- Neo Beta robot hands have human-level dexterity
- They use tendon-like controls instead of in-hand motors
- They’re waterproof and can perform many skills normally reserved for human hands
Neo’s new robot hands are so good and lifelike, you might assume that they’re gloved human hands, and then you might wonder why someone is swinging a hammer at them.
In a new demo video recently released on YouTube by Neo Beta robot parent company 1X, you can watch a pair of Neo Hands screw in a lightbulb and pull the chain switch (before someone inexplicably shatters the bulb with a hammer), pluck grapes off a bunch and drop each one in a container, carefully pickup a screw, unzip a jacket (a bit creepy), and even open a small bag of Funyuns onion ring snacks.
In that last bit, someone swings a hammer at the hands while they work, which they pay no mind to, before the bag is unsealed.
It even expertly builds a small Lego stack. Okay, okay, they’re the larger Duplo blocks, but it still does as good a job as your average kindergartner.
The hands move slowly but also with a grace and ease you might mistake for humanness. This appears to be down to the underlying technology.
As 1X described it, the rubber-covered, waterproof hands use a “closed-loop tendon-driven system”. This means that 1X moves the motors or servos out of the hand and back along the arm, which keeps the hand smaller and more supple. Those motors are then connected to an intricate system of tendon-like connectors that are pulled and released to enable the robot hands’ movement and manipulation. That style of control more closely resembles our own hands, which, while including muscle, are also filled with tendons that are pulled inside the forearm.

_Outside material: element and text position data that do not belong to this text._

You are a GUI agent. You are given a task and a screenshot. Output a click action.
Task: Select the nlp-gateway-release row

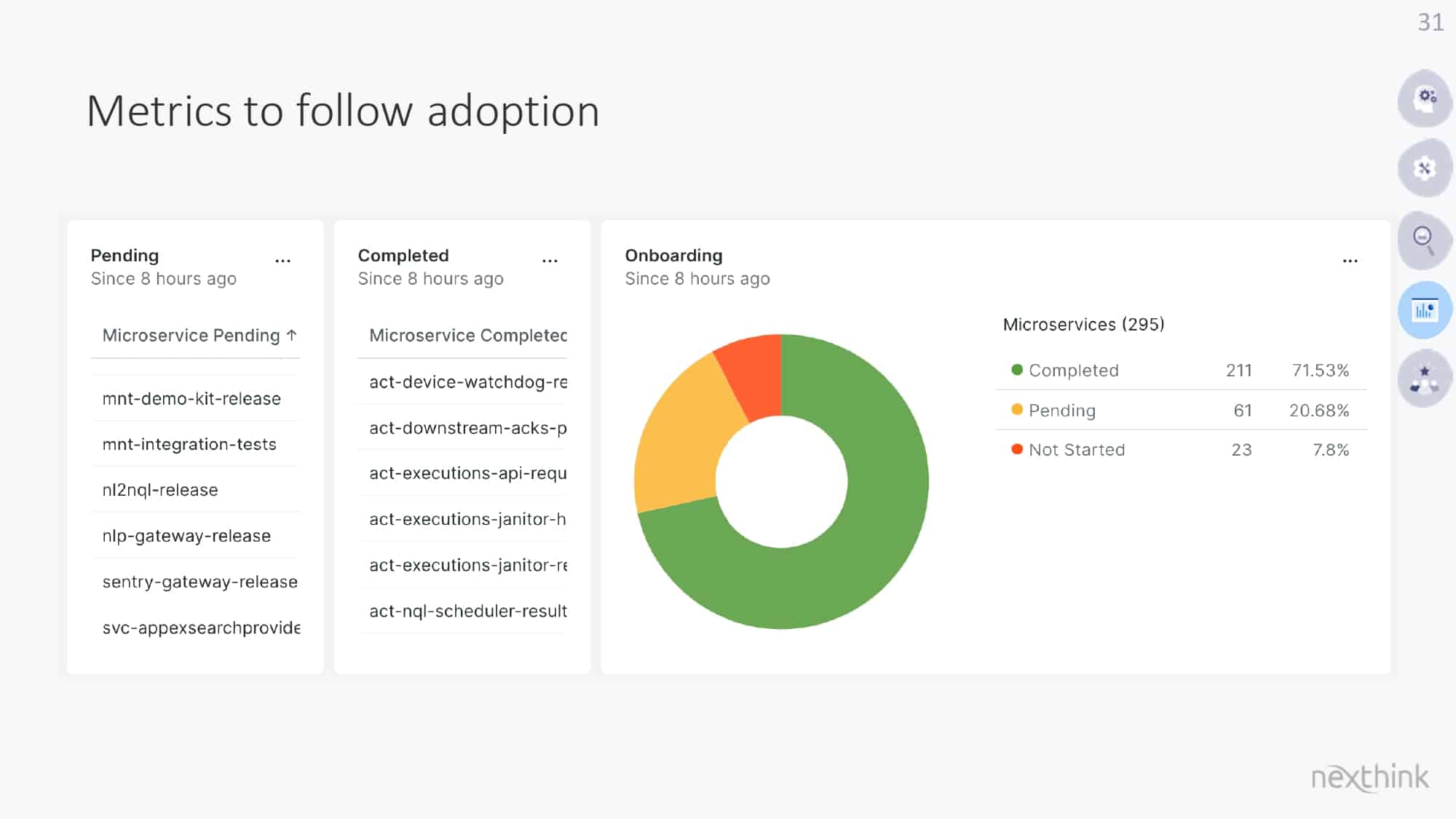(195, 536)
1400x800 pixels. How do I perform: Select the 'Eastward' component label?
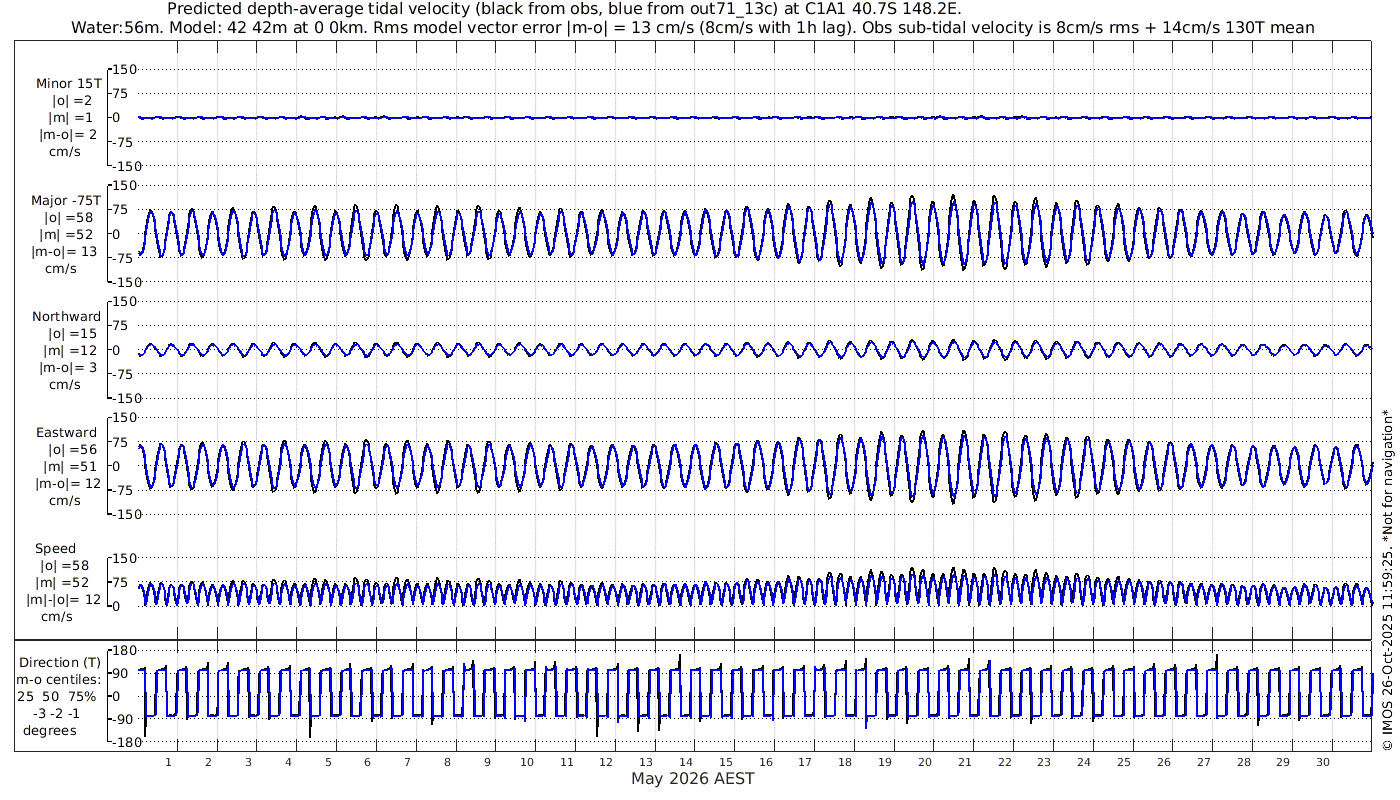[66, 432]
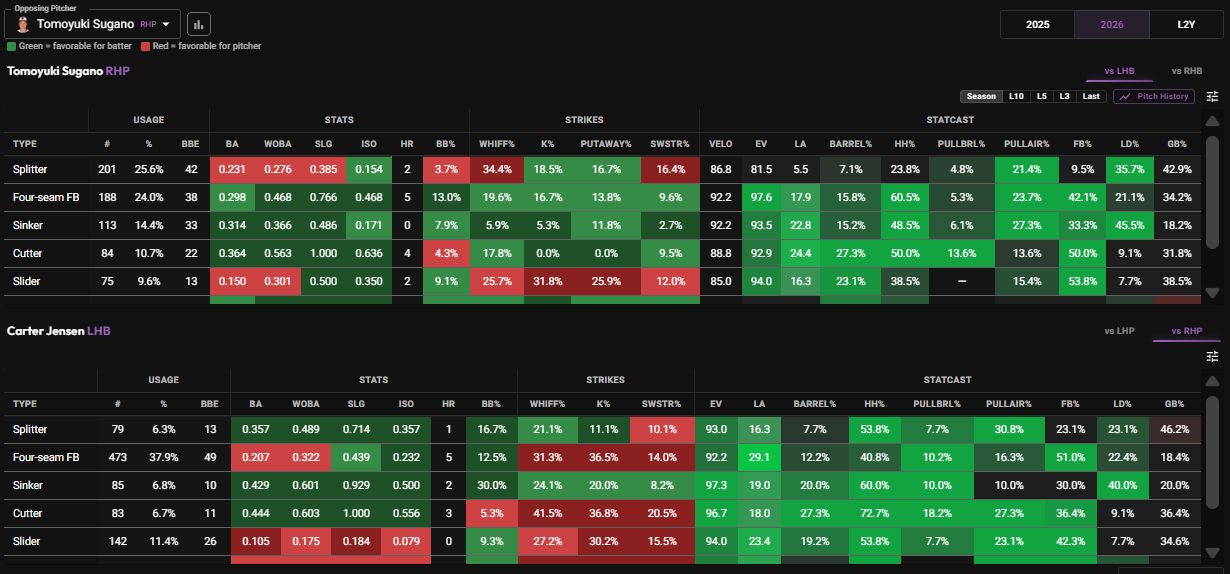
Task: Select the L10 sample range toggle
Action: point(1016,96)
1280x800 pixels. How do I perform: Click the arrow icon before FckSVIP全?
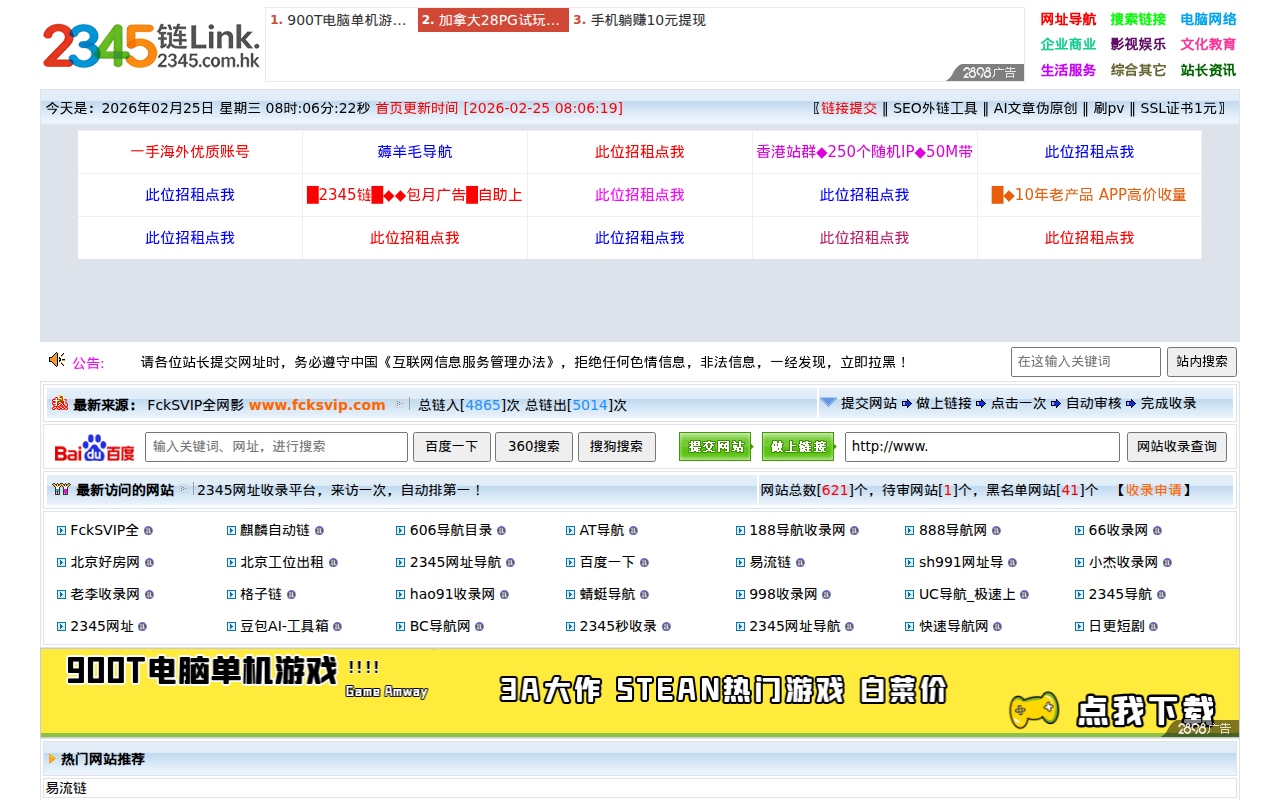62,530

1X says the fingers, palm, and thumb have 25 degrees of freedom, but, as evidenced in the video, they can also over-extend backward in a rather unnatural or certainly more-than-human way.
The robot hands feature some impressive strength, too, lifting a 20 lb. dumbbell and then, with just one finger, curling a smaller pulley weight.
Naturally, the fingers include sensors so that the hands and robot know when it’s gripping something and how much force is or should be applied. That’s how the Neo robot hand avoids breaking that light bulb (unlike that hammer).
Next-level grace
I know, just last week, we heard about a pair of robots performing gall-bladder surgery on a pig. You’d think that those humanoid hands must’ve been far more graceful. However, those robots each simply gripped a pair of laparoscopic controls so that the finer control, where the cutting and suturing was done, happened at the end of those devices. No robot hand directly manipulated the scalpels.
While Neo’s robot hands will be useful for all kinds of home helper chores when the $20,000 Neo finally arrives in consumer homes (early adopters may be receiving them now), the hands are also useful for helping itself: In the video, a Neo Beta robot uses the hands to pick up its MagSafe-style charging puck, which it carefully attaches to its robot hip.
1X writes that these hands will deliver new real-world training data to its robotic development, and one would assume this will ultimately make the Neo robots even better home helpers, companions, and enablers (all those Funyuns).